A group of friends encountered a program error due to the URL encoding of the character *
not meeting expectations, so this article tests how different programming languages implement URL encoding.
Related Standards#
Since RFC 1738: Uniform Resource Locators (URL) is not an Internet Standard, this article refers to the Internet Standard RFC 3986: Uniform Resource Identifier (URI): Generic Syntax. This standard recommends using the general term "URI" instead of the more restrictive terms "URL" and "URN" (RFC3305).
RFC 3986 defines unreserved characters in a URI as follows:
unreserved = ALPHA / DIGIT / "-" / "." / "_" / "~"
When encoding a URI, unreserved characters should remain unescaped, but the standard also states that if a URI encoding escapes these characters, they must be restored to their original characters during decoding.

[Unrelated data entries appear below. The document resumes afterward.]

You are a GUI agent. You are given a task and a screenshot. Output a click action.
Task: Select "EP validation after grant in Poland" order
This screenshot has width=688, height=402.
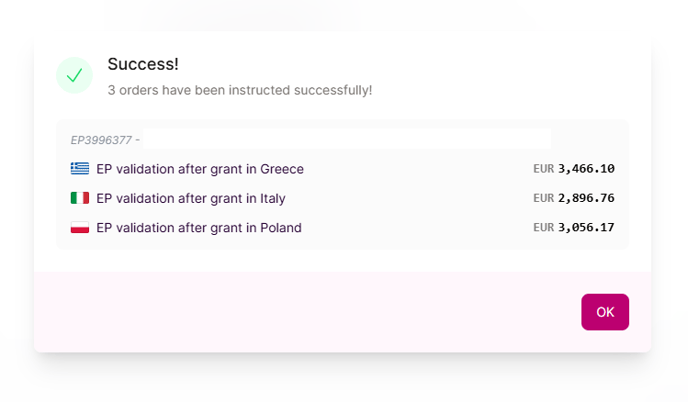tap(199, 228)
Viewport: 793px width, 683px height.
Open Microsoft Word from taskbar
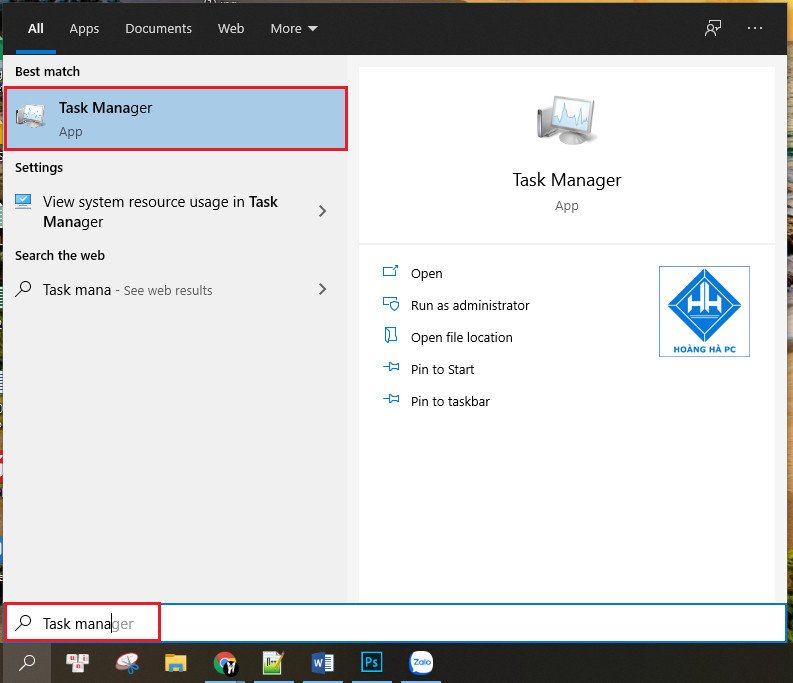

URIs that differ in the replacement of an unreserved character with
its corresponding percent-encoded US-ASCII octet are equivalent: they
identify the same resource. However, URI comparison implementations
do not always perform normalization prior to comparison (see Section
6). For consistency, percent-encoded octets in the ranges of ALPHA
(%41-%5A and %61-%7A), DIGIT (%30-%39), hyphen (%2D), period (%2E),
underscore (%5F), or tilde (%7E) should not be created by URI
producers and, when found in a URI, should be decoded to their
corresponding unreserved characters by URI normalizers.
The standard also points out that the ~
character is often escaped as %7E
in older URI encoding implementations.
For example, the octet
corresponding to the tilde ("~") character is often encoded as "%7E"
by older URI processing implementations; the "%7E" can be replaced by
"~" without changing its interpretation.
For reserved characters that may need to be escaped, the standard divides them into two categories:
reserved = gen-delims / sub-delims
gen-delims = ":" / "/" / "?" / "#" / "[" / "]" / "@"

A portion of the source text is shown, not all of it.